For political observers of a certain vintage, long-shot presidential candidate Andrew Yang’s proposal to give every American adult $1,000 a month brought back a distinct memory from 1972. That year Democratic presidential nominee George McGovern also proposed writing a $1,000 check to every American — $1,000 a year, however (there’s been a lot of inflation since then).
To put it mildly, it did not go over well. Even though McGovern eventually abandoned the proposal, and even though it was similar to the “negative income tax” idea crafted by famed free-market economist Milton Friedman and briefly considered by Richard Nixon, the plan became a potent symbol of the Democrat’s alleged radicalism, fiscal irresponsibility, and wooly thinking. Even before Republicans began mocking him over it, primary rival Hubert Humphrey — hardly a conservative on domestic issues — blasted the proposal with both barrels, claiming it would lead to a massive middle-class tax increase while undermining incentives to work. It probably caused McGovern more grief than anything else he had control over in that campaign, which ended with him losing 49 states to Nixon.
The idea of an income floor has become less radical-sounding over the years. The refundable earned-income tax credit, another Republican idea that was promoted most aggressively by Bill Clinton, is basically a negative income tax, albeit one that is means-tested and comes with an implicit work requirement. And in the policy world, a full-fledged universal basic income is discussed regularly as a feasible strategy for addressing poverty.
But despite its familiarity to wonks, and its support from some conservatives (who love its potential for destroying bureaucracy) as well as progressives, UBI has never fully been tested anywhere, as Nathan Heller observed last year:
Recent interest in U.B.I. has been widespread but wary.

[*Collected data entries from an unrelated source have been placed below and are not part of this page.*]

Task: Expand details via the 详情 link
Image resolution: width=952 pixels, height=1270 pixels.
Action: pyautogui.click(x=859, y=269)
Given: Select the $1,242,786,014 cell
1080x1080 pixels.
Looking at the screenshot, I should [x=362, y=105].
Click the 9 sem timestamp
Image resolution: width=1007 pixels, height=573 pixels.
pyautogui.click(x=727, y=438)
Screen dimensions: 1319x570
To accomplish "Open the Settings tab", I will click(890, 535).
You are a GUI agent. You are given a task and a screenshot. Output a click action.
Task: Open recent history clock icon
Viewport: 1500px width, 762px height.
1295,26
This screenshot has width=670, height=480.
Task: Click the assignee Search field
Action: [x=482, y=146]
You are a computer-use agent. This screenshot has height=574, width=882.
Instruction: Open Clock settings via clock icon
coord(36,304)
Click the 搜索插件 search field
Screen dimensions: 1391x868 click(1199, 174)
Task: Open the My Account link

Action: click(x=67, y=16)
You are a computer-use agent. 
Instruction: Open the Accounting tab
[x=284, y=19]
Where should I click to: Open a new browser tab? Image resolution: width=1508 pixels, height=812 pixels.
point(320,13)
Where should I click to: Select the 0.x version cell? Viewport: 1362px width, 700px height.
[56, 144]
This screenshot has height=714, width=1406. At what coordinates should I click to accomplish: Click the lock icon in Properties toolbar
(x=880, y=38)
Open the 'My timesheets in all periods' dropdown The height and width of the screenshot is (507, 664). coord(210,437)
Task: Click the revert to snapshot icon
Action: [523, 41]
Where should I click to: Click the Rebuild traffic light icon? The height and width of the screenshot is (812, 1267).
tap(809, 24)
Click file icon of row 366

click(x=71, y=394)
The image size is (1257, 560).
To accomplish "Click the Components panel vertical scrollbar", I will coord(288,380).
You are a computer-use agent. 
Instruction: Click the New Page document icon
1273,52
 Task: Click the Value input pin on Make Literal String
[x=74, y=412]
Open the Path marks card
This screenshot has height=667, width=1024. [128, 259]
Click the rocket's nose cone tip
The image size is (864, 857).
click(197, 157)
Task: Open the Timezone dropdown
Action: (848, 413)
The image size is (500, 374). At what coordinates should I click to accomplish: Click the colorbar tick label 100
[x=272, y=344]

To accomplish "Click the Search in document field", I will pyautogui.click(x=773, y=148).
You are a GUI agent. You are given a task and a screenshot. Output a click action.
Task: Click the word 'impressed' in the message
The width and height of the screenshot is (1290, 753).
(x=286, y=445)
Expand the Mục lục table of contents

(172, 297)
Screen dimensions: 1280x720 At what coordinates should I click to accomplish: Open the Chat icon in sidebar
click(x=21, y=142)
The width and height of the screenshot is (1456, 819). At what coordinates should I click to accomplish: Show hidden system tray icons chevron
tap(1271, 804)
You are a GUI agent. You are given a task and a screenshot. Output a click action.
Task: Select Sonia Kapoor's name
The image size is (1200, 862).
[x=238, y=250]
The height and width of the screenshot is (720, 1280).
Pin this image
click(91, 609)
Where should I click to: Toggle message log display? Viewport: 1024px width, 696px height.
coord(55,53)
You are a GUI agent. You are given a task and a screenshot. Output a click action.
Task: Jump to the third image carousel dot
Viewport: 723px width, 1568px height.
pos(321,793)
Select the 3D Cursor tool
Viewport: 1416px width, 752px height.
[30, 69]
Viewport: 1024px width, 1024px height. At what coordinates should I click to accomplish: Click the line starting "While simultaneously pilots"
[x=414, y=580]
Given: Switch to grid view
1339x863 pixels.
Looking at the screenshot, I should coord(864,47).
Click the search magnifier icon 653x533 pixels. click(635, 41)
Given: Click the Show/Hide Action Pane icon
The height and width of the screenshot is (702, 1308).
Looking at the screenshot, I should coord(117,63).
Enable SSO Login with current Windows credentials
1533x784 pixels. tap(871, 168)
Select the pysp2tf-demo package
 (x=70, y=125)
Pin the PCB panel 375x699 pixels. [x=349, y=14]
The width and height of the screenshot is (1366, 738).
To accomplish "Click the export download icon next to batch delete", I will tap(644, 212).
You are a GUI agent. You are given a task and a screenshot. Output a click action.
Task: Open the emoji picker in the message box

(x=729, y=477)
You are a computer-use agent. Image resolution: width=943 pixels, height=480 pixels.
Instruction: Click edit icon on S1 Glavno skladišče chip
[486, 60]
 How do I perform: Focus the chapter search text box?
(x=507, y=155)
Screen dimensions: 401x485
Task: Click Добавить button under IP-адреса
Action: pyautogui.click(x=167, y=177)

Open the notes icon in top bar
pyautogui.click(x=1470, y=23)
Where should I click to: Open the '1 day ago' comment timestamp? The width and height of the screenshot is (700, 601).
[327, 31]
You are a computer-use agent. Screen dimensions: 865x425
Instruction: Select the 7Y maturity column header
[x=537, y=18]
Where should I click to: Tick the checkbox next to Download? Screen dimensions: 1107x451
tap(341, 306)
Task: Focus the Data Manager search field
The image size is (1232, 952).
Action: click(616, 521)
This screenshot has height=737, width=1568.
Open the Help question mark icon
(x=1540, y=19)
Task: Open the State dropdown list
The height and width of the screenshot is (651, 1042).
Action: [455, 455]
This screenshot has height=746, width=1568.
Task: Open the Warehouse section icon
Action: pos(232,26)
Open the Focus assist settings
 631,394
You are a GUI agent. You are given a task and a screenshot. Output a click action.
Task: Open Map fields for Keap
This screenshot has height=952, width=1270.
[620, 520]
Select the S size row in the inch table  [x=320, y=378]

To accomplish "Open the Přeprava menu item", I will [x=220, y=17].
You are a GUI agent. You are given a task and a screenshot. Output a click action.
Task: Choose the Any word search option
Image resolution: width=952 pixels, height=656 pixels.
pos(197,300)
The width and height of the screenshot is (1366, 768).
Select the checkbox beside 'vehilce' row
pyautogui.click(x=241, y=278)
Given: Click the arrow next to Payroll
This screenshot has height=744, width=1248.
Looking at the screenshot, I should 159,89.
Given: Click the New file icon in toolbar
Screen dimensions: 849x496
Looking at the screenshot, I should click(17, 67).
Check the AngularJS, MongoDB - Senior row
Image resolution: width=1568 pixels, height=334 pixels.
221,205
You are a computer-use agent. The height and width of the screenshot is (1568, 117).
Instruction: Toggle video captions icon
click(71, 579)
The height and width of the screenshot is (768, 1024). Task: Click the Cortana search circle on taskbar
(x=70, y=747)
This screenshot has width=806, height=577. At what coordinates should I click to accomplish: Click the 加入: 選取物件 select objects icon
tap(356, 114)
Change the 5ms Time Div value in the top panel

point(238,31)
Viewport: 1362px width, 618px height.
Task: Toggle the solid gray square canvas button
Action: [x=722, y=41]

Last year, Finland launched a pilot version of basic income; this spring, the government decided not to extend the program beyond this year, signalling doubt. Other trials continue. Pilots have run in Canada, the Netherlands, Scotland, and Iran. Since 2017, the startup incubator Y Combinator has funded a multiyear pilot in Oakland, California. The municipal government of Stockton, an ag-industrial city east of San Francisco, is about to test a program that gives low-income residents five hundred dollars a month. Last year, Stanford launched a Basic Income Lab to pursue, as it were, basic research.
Given the enormous scale and cost (Yang’s proposal would cost an estimated $3.9 trillion a year), something this untested is going to make a lot of people nervous. And while a competing idea of similar scale, a federal jobs guarantee, is quite popular, UBI is a tougher proposition, precisely because it does not require work. One Gallup poll about UBI strictly for people who lose their jobs to artificial intelligence — presumably a group with whom everyone would sympathize — showed a narrow majority opposed.
Perhaps just as importantly in terms of bipartisan support, UBI really plays into conservative conspiracy theories about Democrats wanting to bribe the undeserving poor to vote for them with other people’s tax dollars. Some of the youthful Yang Gang’s loose talk about their hero’s UBI proposal — and his staunch support of marijuana legalization — probably reinforces that problem:
So far, Yang is doing a lot better than anyone had any reason to expect from an obscure businessman with no political experience, and his championship of UBI certainly has a lot to do with it. But there’s a reason no other candidate in a left-leaning presidential field has gone there so far. It’s an idea that has already helped kill one presidential nominee’s candidacy, and others are reluctant to test whether it might kill again.